Every entry in the listing below has to be transcribed exactly.

[Source information Boundary: Start]

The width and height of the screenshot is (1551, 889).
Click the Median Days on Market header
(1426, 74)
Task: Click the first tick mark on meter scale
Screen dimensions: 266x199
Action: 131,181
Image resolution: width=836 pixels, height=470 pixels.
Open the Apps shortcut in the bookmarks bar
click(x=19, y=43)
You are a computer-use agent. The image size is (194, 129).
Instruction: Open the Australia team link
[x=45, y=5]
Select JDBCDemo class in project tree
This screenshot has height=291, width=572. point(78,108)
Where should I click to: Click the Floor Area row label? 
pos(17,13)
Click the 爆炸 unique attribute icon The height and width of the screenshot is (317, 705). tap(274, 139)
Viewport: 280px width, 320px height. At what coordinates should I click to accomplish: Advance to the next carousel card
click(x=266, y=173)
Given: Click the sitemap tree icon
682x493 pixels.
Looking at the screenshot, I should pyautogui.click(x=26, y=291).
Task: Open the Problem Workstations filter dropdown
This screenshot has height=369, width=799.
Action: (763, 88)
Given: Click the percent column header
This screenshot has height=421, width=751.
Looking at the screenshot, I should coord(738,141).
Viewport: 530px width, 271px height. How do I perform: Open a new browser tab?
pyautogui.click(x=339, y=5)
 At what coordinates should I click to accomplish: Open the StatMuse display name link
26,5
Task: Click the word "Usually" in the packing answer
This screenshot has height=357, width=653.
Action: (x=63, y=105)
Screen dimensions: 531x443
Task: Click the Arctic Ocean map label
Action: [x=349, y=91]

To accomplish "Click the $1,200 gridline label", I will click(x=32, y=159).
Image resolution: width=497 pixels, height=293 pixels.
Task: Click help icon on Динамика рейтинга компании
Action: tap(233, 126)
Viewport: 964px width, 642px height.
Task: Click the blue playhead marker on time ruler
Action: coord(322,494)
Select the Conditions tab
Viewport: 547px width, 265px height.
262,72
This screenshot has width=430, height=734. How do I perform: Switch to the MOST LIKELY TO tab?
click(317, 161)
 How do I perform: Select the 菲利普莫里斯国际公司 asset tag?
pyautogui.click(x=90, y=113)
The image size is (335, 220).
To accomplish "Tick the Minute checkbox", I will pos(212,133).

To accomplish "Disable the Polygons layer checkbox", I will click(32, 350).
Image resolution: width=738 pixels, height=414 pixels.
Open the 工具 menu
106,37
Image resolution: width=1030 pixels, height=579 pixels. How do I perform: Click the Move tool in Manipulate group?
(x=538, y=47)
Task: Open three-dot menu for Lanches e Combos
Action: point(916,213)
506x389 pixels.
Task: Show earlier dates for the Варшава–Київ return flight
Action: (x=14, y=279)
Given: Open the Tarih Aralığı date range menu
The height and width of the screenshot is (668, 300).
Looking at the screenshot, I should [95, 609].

[Source information Boundary: End]

→ Result for this task
The width and height of the screenshot is (1551, 889).
Click the Median Days on Market header
(1426, 74)
Task: Click the first tick mark on meter scale
Screen dimensions: 266x199
Action: 131,181
Image resolution: width=836 pixels, height=470 pixels.
Open the Apps shortcut in the bookmarks bar
click(x=19, y=43)
You are a computer-use agent. The image size is (194, 129).
Instruction: Open the Australia team link
[x=45, y=5]
Select JDBCDemo class in project tree
This screenshot has height=291, width=572. point(78,108)
Where should I click to: Click the Floor Area row label? 
pos(17,13)
Click the 爆炸 unique attribute icon The height and width of the screenshot is (317, 705). tap(274, 139)
Viewport: 280px width, 320px height. At what coordinates should I click to accomplish: Advance to the next carousel card
click(x=266, y=173)
Given: Click the sitemap tree icon
682x493 pixels.
Looking at the screenshot, I should pyautogui.click(x=26, y=291).
Task: Open the Problem Workstations filter dropdown
This screenshot has height=369, width=799.
Action: (763, 88)
Given: Click the percent column header
This screenshot has height=421, width=751.
Looking at the screenshot, I should coord(738,141).
Viewport: 530px width, 271px height. How do I perform: Open a new browser tab?
pyautogui.click(x=339, y=5)
 At what coordinates should I click to accomplish: Open the StatMuse display name link
26,5
Task: Click the word "Usually" in the packing answer
This screenshot has height=357, width=653.
Action: (x=63, y=105)
Screen dimensions: 531x443
Task: Click the Arctic Ocean map label
Action: [x=349, y=91]

To accomplish "Click the $1,200 gridline label", I will click(x=32, y=159).
Image resolution: width=497 pixels, height=293 pixels.
Task: Click help icon on Динамика рейтинга компании
Action: tap(233, 126)
Viewport: 964px width, 642px height.
Task: Click the blue playhead marker on time ruler
Action: coord(322,494)
Select the Conditions tab
Viewport: 547px width, 265px height.
262,72
This screenshot has width=430, height=734. How do I perform: Switch to the MOST LIKELY TO tab?
click(317, 161)
 How do I perform: Select the 菲利普莫里斯国际公司 asset tag?
pyautogui.click(x=90, y=113)
The image size is (335, 220).
To accomplish "Tick the Minute checkbox", I will pos(212,133).

To accomplish "Disable the Polygons layer checkbox", I will click(32, 350).
Image resolution: width=738 pixels, height=414 pixels.
Open the 工具 menu
106,37
Image resolution: width=1030 pixels, height=579 pixels. How do I perform: Click the Move tool in Manipulate group?
(x=538, y=47)
Task: Open three-dot menu for Lanches e Combos
Action: point(916,213)
506x389 pixels.
Task: Show earlier dates for the Варшава–Київ return flight
Action: (x=14, y=279)
Given: Open the Tarih Aralığı date range menu
The height and width of the screenshot is (668, 300).
Looking at the screenshot, I should [95, 609].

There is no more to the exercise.